Fonte: Vento vadio: as crônicas de Antônio Maria.  Pesquisa, organização e introdução de Guilherme Tauil, Todavia, 2021, pp.72-73. Publicada, originalmente, no Diário Carioca, de 22/08/1953,

Estava espanado na cama, morto de fome, sem um tostão no paletó que eu via sobre o espaldar na cadeira. Era o ano de 1941, quando este gordo cronista pesava menos 50 quilos e 50 remorsos. Morávamos no edifício Andraus e acreditávamos num sol de praia que nos dava a pigmentação necessária à dignidade de um moço de Copacabana. Passava do meio-dia, o banho de mar tinha sido muito agradável, mas dele só restava aquela fome sem remédio, sem ter onde matar, ali, nas redondezas do Posto 5. O jeito era fechar os olhos e pedir a Deus umas horas de sono para o santo esquecimento da nossa pobreza. Pensei em vender o canário-do-império, comprado na véspera pelo meu companheiro de apartamento.

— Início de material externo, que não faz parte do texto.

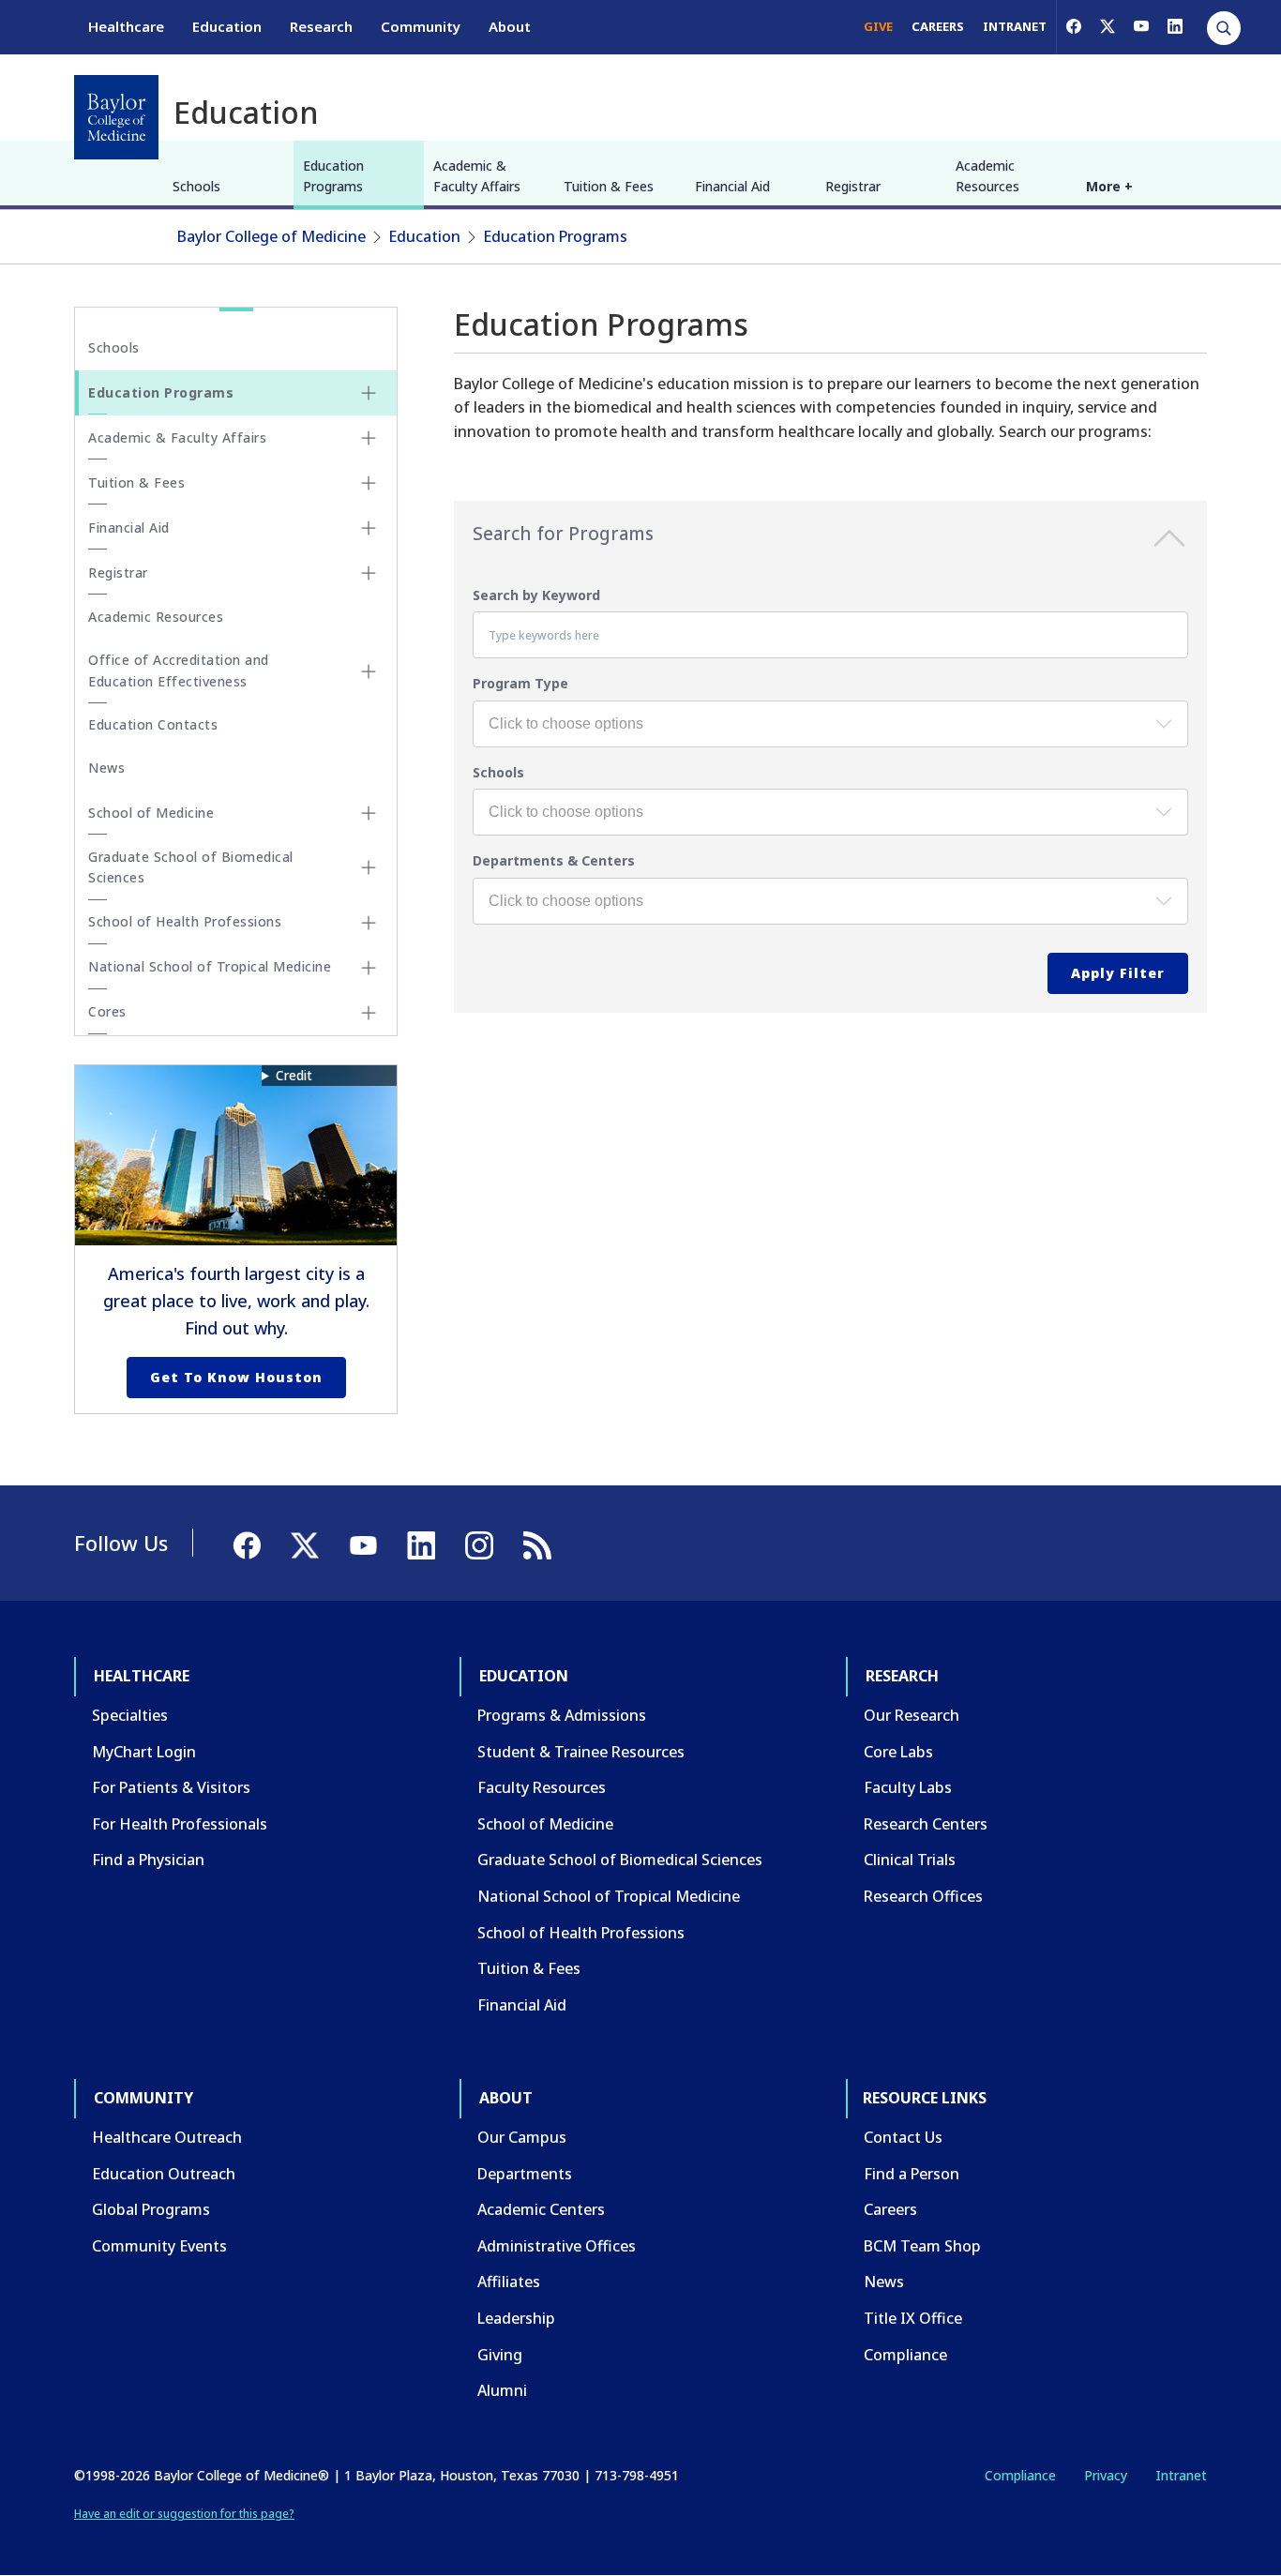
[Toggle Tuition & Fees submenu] (368, 482)
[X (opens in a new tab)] (1107, 26)
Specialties (130, 1715)
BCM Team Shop (922, 2246)
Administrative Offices (556, 2246)
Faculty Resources (541, 1787)
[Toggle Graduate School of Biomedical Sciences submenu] (368, 867)
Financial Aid (732, 186)
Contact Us (903, 2137)
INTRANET (1015, 26)
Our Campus (521, 2137)
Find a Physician (148, 1859)
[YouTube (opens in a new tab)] (1141, 26)
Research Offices (923, 1896)
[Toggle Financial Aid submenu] (368, 527)
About (510, 26)
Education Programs (333, 176)
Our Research (911, 1715)
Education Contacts (153, 724)
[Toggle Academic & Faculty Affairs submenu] (368, 437)
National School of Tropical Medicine (209, 966)
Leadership (516, 2318)
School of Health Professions (184, 921)
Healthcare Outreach (167, 2137)
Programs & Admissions (561, 1715)
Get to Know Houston (236, 1377)
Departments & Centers (554, 860)
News (106, 767)
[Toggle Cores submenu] (368, 1012)
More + (1109, 186)
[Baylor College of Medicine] (116, 117)
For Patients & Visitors (171, 1787)
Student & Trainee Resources (581, 1751)
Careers (890, 2209)
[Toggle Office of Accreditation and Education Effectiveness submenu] (368, 671)
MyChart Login (144, 1751)
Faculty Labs (908, 1787)
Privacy (1105, 2475)
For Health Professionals (179, 1824)
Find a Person (911, 2173)
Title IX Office (913, 2318)
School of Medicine (151, 812)
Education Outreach (163, 2173)
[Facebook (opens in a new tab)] (1073, 26)
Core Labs (898, 1751)
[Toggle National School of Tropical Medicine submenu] (368, 967)
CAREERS (938, 26)
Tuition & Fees (609, 186)
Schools (196, 186)
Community (420, 26)
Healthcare (126, 26)
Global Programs (151, 2209)
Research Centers (925, 1824)
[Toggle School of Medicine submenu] (368, 813)
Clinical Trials (910, 1859)
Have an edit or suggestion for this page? (184, 2514)
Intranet (1181, 2475)
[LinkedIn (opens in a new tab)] (1175, 26)
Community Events (159, 2246)
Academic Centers (541, 2209)
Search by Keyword (536, 595)
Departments (524, 2173)
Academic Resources (987, 176)
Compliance (905, 2354)
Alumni (502, 2390)
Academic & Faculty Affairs (476, 176)
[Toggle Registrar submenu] (368, 572)
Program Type (520, 683)
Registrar (853, 186)
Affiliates (508, 2281)
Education (227, 26)
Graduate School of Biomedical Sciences (191, 867)
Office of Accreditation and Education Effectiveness (178, 670)
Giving (499, 2354)
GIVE (878, 26)
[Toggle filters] (1169, 542)
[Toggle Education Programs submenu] (368, 392)
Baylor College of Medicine (271, 236)
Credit (294, 1075)
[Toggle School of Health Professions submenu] (368, 922)
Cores (107, 1011)
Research (321, 26)
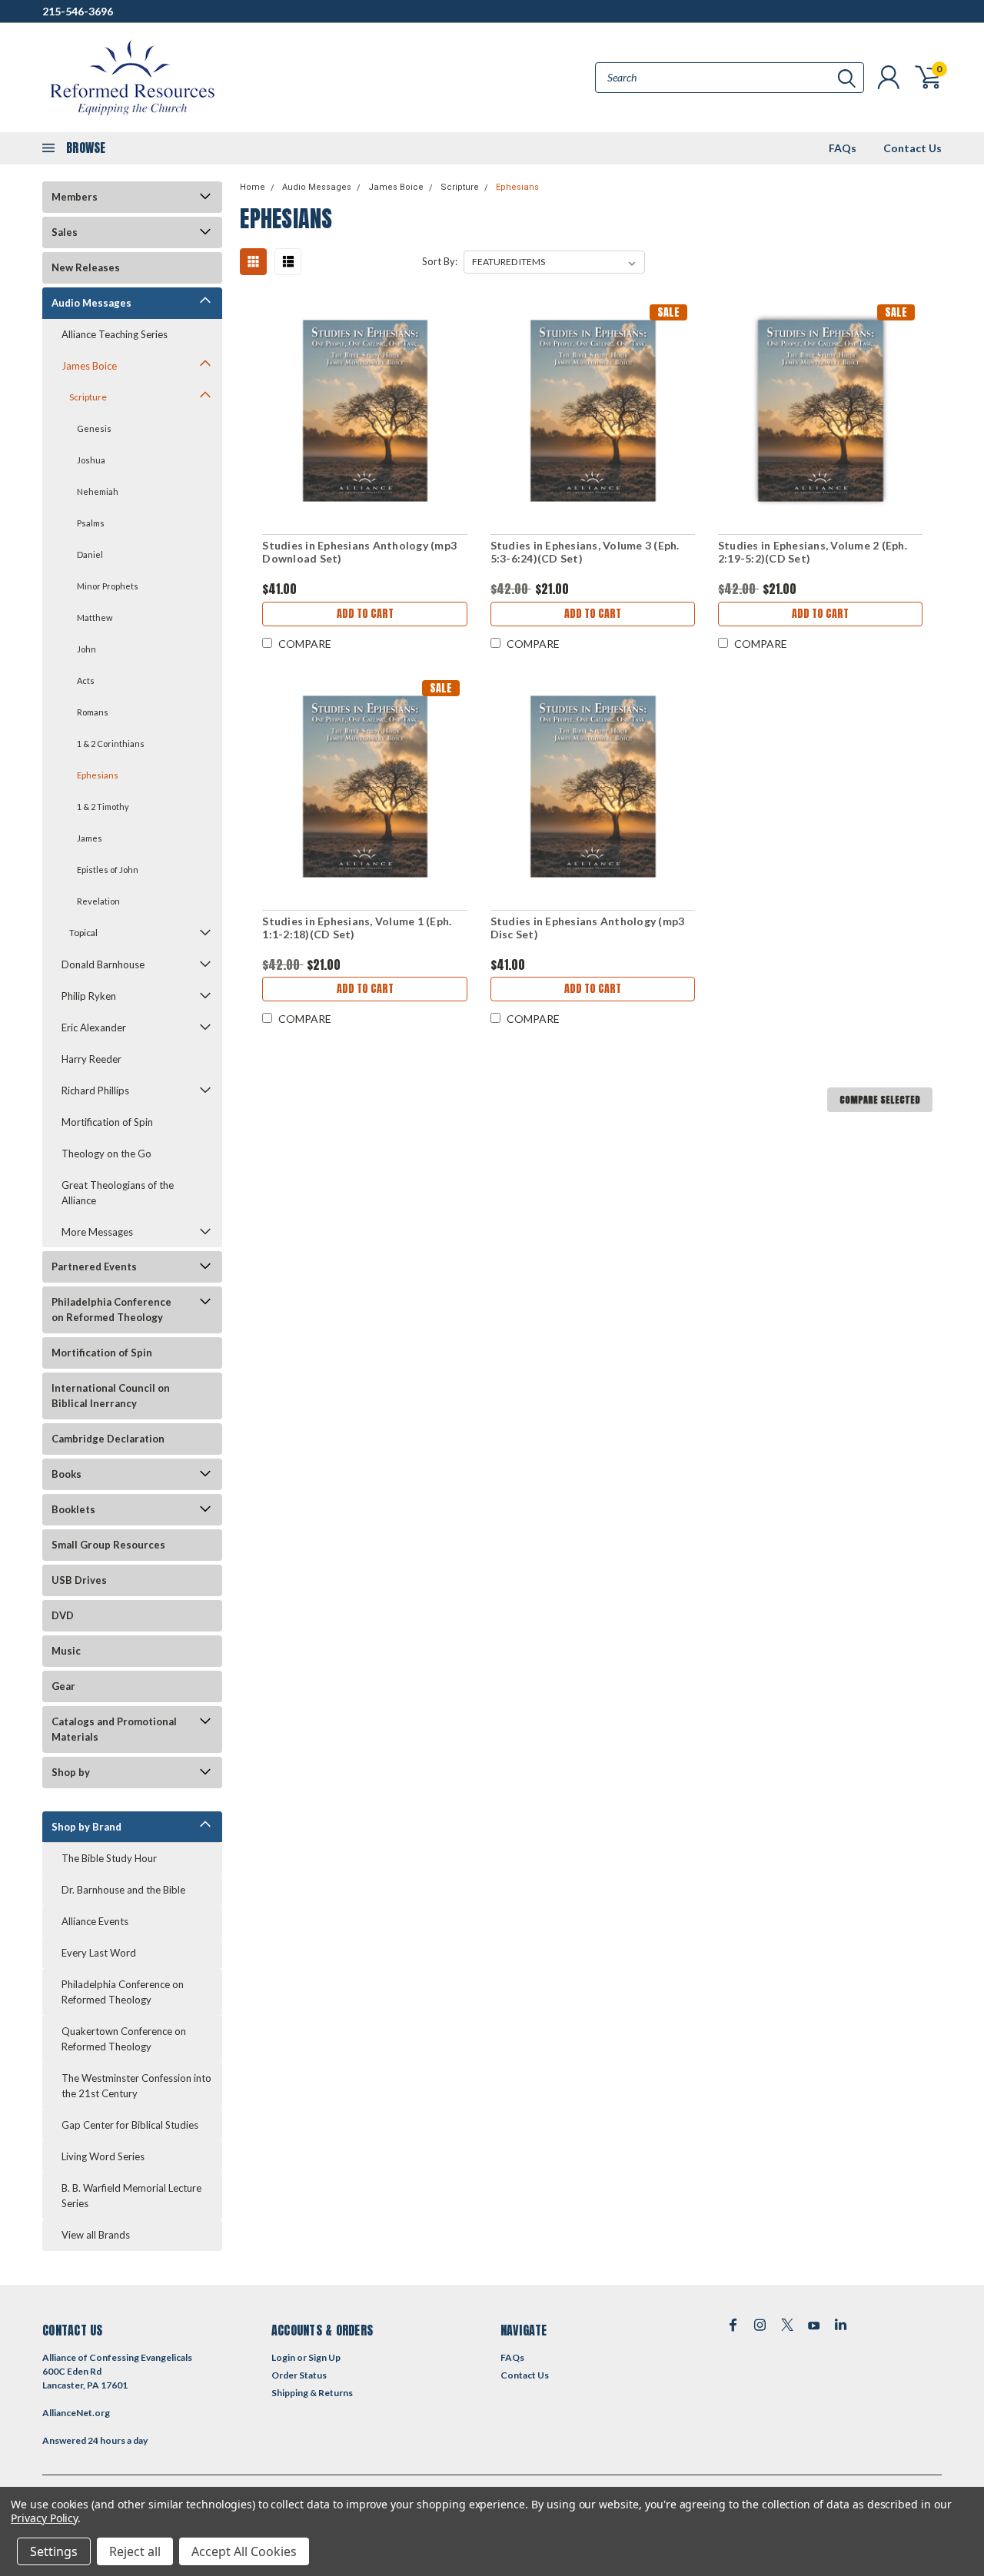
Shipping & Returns (312, 2392)
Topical (83, 932)
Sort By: (439, 261)
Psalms (91, 523)
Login (283, 2357)
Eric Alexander (94, 1027)
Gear (63, 1686)
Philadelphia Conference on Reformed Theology (111, 1309)
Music (66, 1651)
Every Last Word (99, 1953)
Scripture (88, 397)
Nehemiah (97, 491)
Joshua (91, 460)
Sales (65, 232)
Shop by (71, 1772)
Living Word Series (103, 2156)
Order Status (299, 2375)
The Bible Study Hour (109, 1858)
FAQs (842, 147)
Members (75, 197)
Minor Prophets (107, 586)
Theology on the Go (106, 1153)
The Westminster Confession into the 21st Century (136, 2086)
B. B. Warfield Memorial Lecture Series (131, 2195)
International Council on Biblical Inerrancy (111, 1395)
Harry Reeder (91, 1059)
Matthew (94, 617)
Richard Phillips (95, 1090)
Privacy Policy (44, 2518)
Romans (92, 712)
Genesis (94, 428)
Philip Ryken (89, 996)
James (89, 838)
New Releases (86, 267)
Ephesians (97, 775)
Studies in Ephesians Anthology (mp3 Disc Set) (587, 928)
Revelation (98, 901)
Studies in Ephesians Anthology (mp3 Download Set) (359, 552)
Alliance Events (95, 1921)
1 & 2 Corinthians (111, 744)
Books (66, 1474)
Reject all (135, 2551)
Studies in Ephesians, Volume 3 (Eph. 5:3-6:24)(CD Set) (585, 552)
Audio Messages (91, 303)
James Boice (89, 366)
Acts (86, 680)
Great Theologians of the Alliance (118, 1193)
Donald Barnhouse (103, 964)
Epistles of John (107, 870)
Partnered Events (94, 1266)
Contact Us (912, 147)
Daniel (90, 554)
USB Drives (79, 1580)
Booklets (73, 1509)
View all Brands (96, 2235)
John (86, 649)
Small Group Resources (108, 1545)
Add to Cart (365, 614)
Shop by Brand (86, 1827)
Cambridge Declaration (108, 1438)
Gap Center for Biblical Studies (130, 2125)
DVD (63, 1615)
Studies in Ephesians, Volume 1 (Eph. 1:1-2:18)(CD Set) (356, 928)
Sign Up (324, 2357)
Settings (54, 2551)
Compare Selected (879, 1100)
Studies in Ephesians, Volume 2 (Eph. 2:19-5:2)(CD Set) (812, 552)
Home (252, 187)
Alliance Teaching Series (115, 334)
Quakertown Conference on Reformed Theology (124, 2039)
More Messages (97, 1232)
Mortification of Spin (107, 1122)
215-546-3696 (77, 11)
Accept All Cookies (244, 2551)
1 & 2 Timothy (103, 807)
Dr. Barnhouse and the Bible (123, 1890)
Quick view (365, 410)
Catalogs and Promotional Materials (114, 1729)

Ou seria mais fácil comê-lo frito? Enquanto rejeitava essas duas soluções, entrou de quarto adentro um cheiro de comida gostosa que, de tão ativo, devia ser um assado de novilha rondando a minha miséria. Levantei-me num pulo e abri a porta. Ao lado, no 29, o mensageiro da pensão acabava de deixar uma marmita de razoável gabarito, rescendendo carne feita no torresmo. Lembrei-me de coisas honestas e sagradas — minha mãe e a fita azul da Congregação Mariana —, mas lembrei-me muito mais de mim, um andarilho, um coitado, a quem a Comissão de Inquérito do céu jamais negaria perdão por crime de gula. Tirei a tampa da primeira panelinha e dei com três fatias de carne assada (dessas que são escuras e tomam todo o gosto do molho) ao lado de um purê sem importância e de uma folha de alface própria para canário. Não perdi mais tempo. Revi a solidão do corredor, meti a mão e ia tirando as três fatias quando a porta se abriu. Agachado, humilhadíssimo, vi primeiro os pés da moça; depois, os tornozelos, os joelhos, as coxas e, finalmente, a sunga amarela. Estávamos, agora, frente a frente. Os olhos dela (verdes), indignados. Os meus (marrons mesmo), suplicantes. Ela cheia de razão e eu, apenas, com fome. O silêncio demorava, quando ela o quebrou: "Faça o favor de me dizer seu nome". Respondi, com a maior dignidade deste mundo, disposto a todos os males que porventura caíssem sobre minha culpa: "Fernando Lobo, minha senhora".